--- Exercise requirements ---
Produce the lines from the one containing "Where should I click to: Click" through the end of the material exactly as they appear, both ends included, and leave the pictures out.
━━━ Data for the task
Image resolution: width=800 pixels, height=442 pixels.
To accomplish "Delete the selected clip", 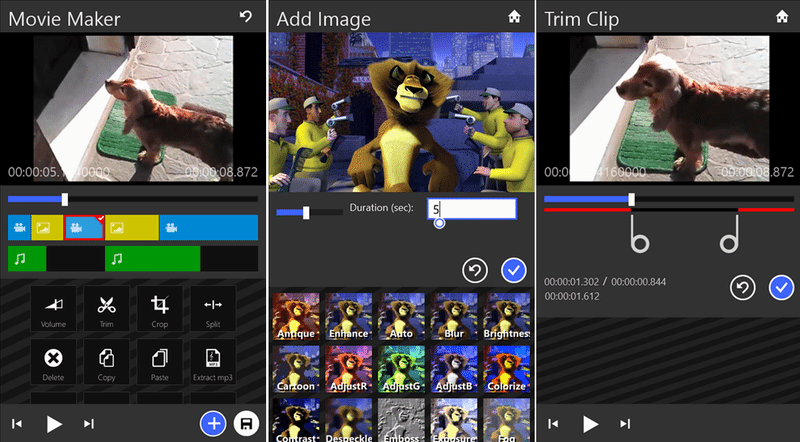I will pos(54,362).
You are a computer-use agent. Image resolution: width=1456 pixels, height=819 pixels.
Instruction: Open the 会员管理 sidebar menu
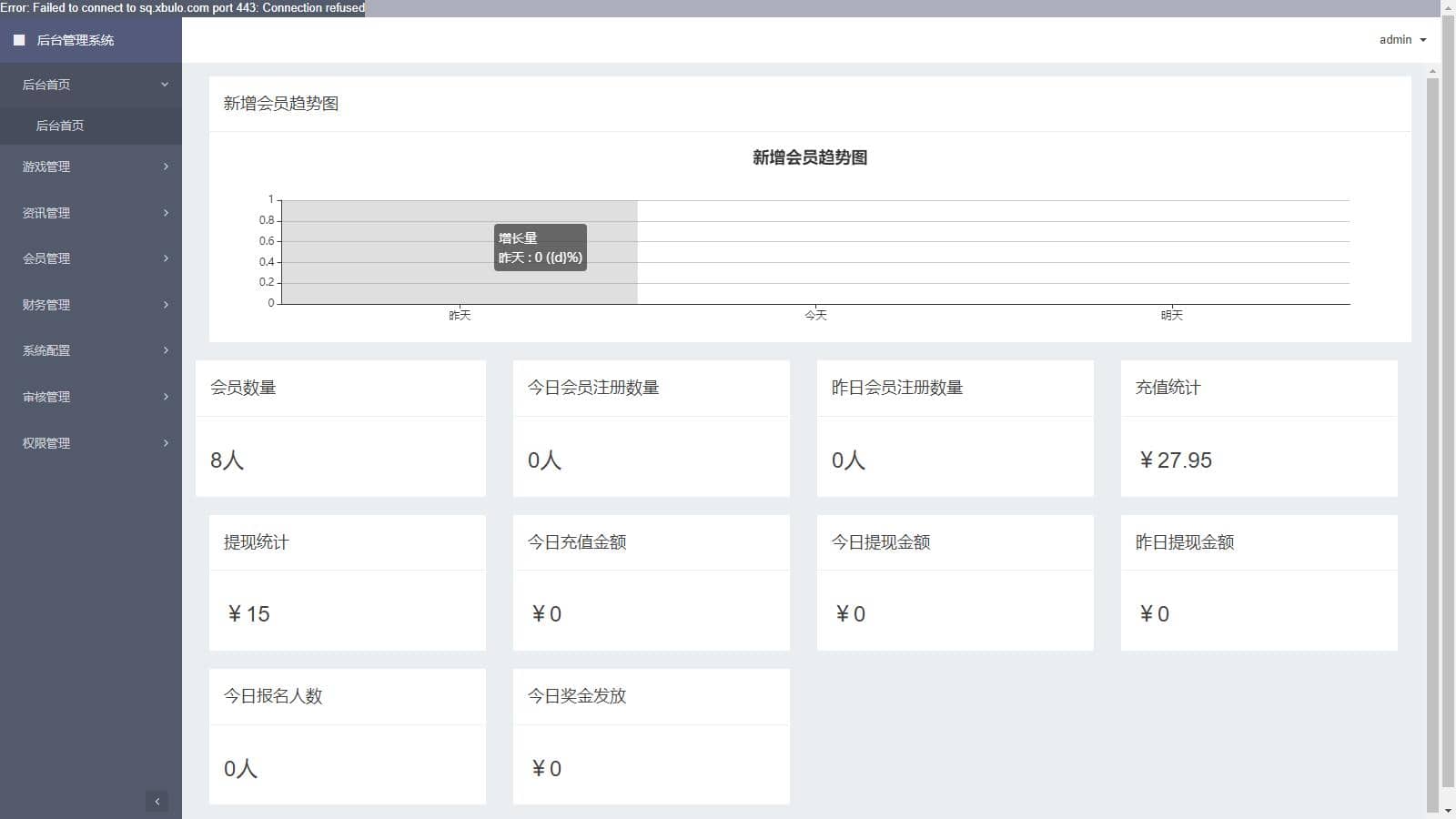click(91, 258)
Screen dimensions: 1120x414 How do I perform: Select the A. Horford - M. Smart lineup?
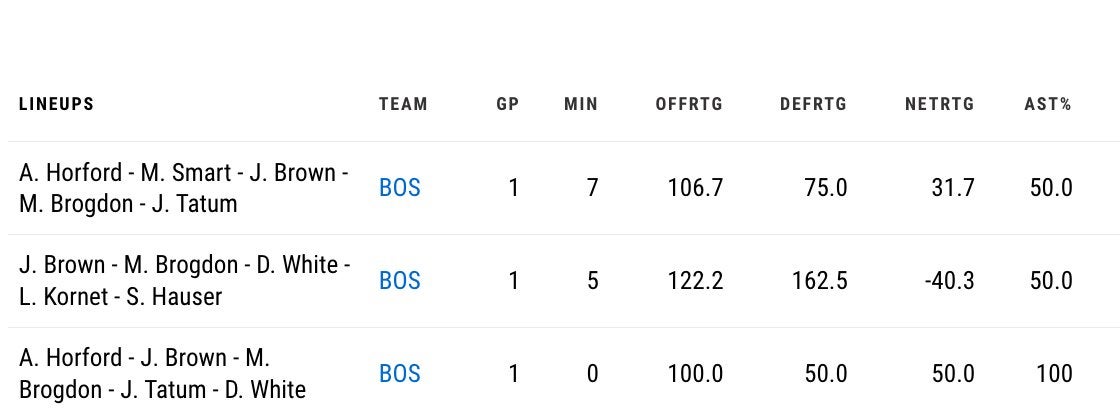[184, 188]
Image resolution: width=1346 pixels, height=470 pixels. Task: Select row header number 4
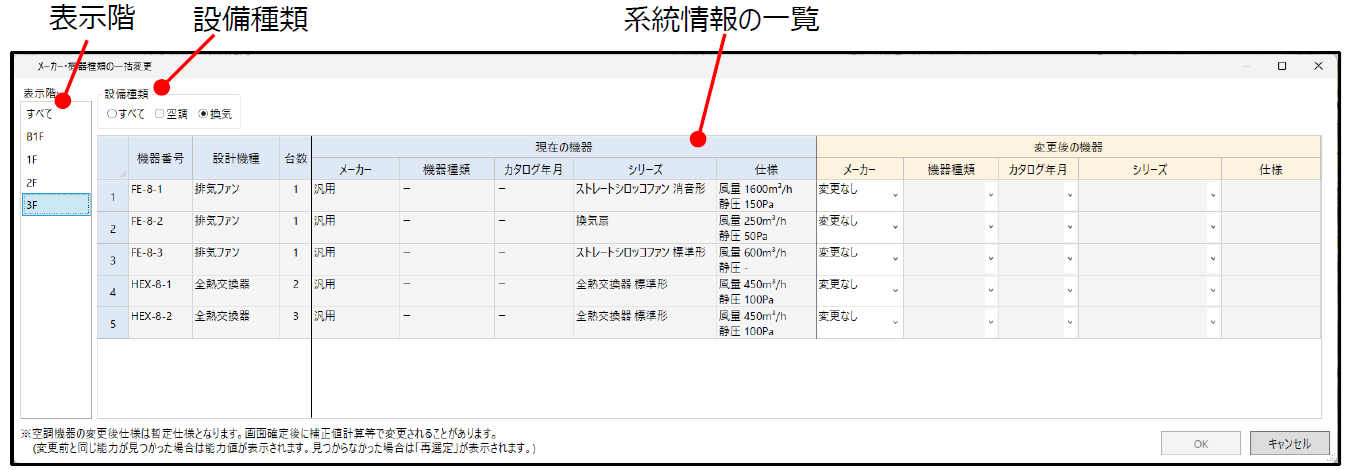(112, 292)
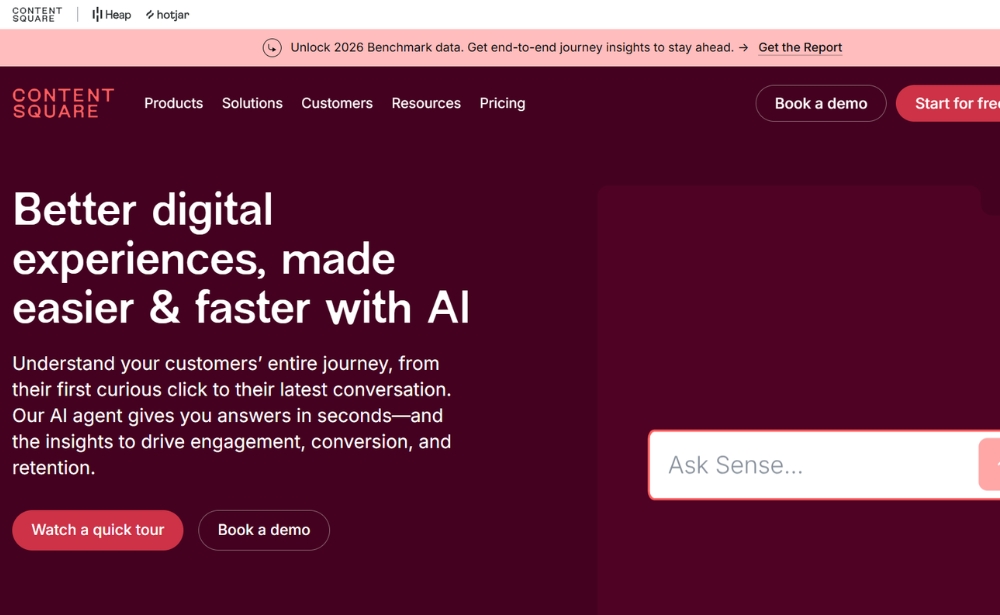The image size is (1000, 615).
Task: Open the Products dropdown
Action: pos(173,103)
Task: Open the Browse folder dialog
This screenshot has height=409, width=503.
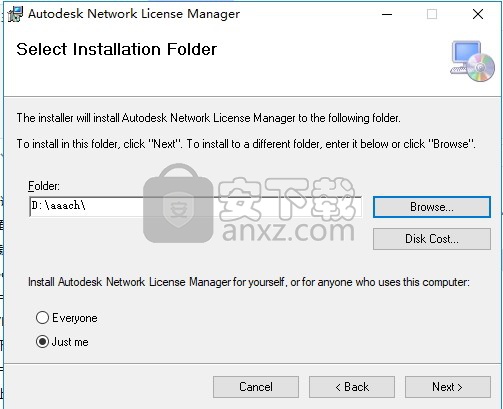Action: click(432, 207)
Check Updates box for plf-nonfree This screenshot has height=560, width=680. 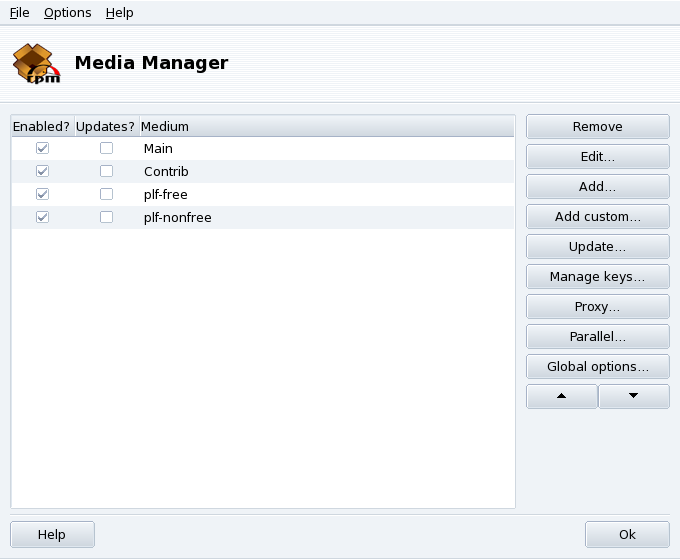click(106, 217)
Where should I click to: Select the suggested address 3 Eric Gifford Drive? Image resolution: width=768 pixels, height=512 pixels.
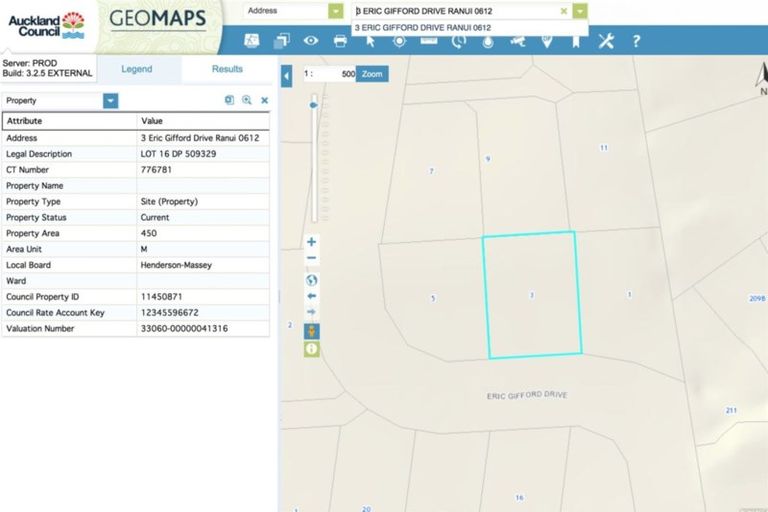click(x=423, y=28)
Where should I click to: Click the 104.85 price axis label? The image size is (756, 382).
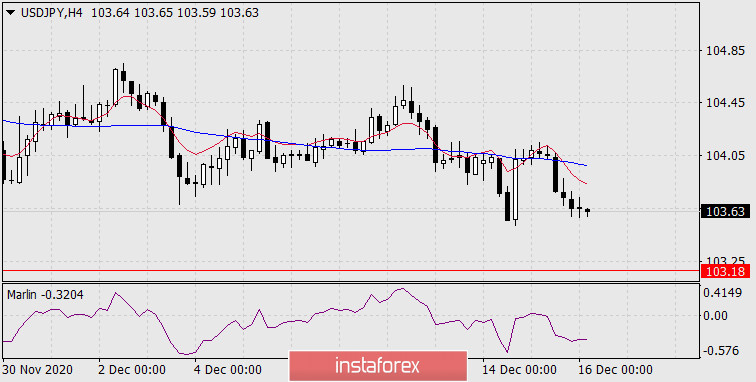point(725,51)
━━━━━━
--- Task answer ---
Where should I click to: Click the 104.85 price axis label? The image size is (756, 382).
point(725,51)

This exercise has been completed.